> 1. What to do with stale user data? What happens if a user doesn't open the app for a year? How do you handle migrations? version = db.query("select value from config where key='version'").fetch_one()
switch (version) {
case 1:
db.migrate_to_version_2()
fallthrough
case 2:
db.migrate_to_version_3()
// ... and so on
}
assert(version == 3)
start_sync()
Just don't delete the old cases. Refuse to run sync if device is not on the latest schema version.One of my Django projects started in 2018 and has over 150 migration files, some involving major schema refactors (including introducing multi-tenancy). I can take a DB dump from 2018, migrate it, and have the app run against master, without any manual fixes. I don't think it's an unsolved problem. > 2. What about data corruption? What happens if the user has a network interruption during a sync? How do you handle partial states? Run the sync in a transaction. > 3. What happens when you have merge conflicts during a sync?

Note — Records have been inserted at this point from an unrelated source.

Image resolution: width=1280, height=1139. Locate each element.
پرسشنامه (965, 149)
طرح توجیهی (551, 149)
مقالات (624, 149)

CRDT structures are not even close to enough for this. CRDTs are probably the best we have so far, but what you should do depends on the application. You may have to ask the user to pick one of the possible resolutions. "Keep version A, version B, or both?" > 4. What happens when the user has millions of items? How do you handle sync and storage for that? Every system has practical limits. Set a soft limit to warn people about pushing the app too far. Find out who your user with a million items is. Talk to them about their use cases. Figure out if you can improve the product, maybe offer a pro/higher-priced tier. > Mobiles are really bad with memory. iOS and Android have insane level of restrictions on how much memory an app can consume, and for good reason because most consumer mobile phones have 4-6 gbs of RAM. You don't load up your entire DB into memory on the backend either. (Well your database server is probably powerful enough to keep the entire working set in memory, but you don't start your request handler with "select * from users".) You're asking very broad questions, and I know these are very simplistic answers - every product will be slightly different and face unique trade-offs. But I don't think the solutions are outside of reach for an average semi-competent engineer. |
For structured data, with compound entities, linked entities, both, or even both in the same entity, that can be a lot more complicated.
If a user has updated an object and some of its children, is that an atomic change or might they want the child/descendent/parent/ancestor/linked updates to go through even if the others don't? All of them or some? If you can't automatically decide this (which you possibly can't in a way that will satisfy a large enough majority of use cases) how do you present the question to the user (baring in mind this might be a very non-technical user)?
Also what if another user wants to override an update that invalidates part/all of their own? Or try to merge them? Depending on your app this might not matter (the user might always be me on different devices, likely using one at once, that is easier to understand than the user interacting with others potentially making many overlapping updates).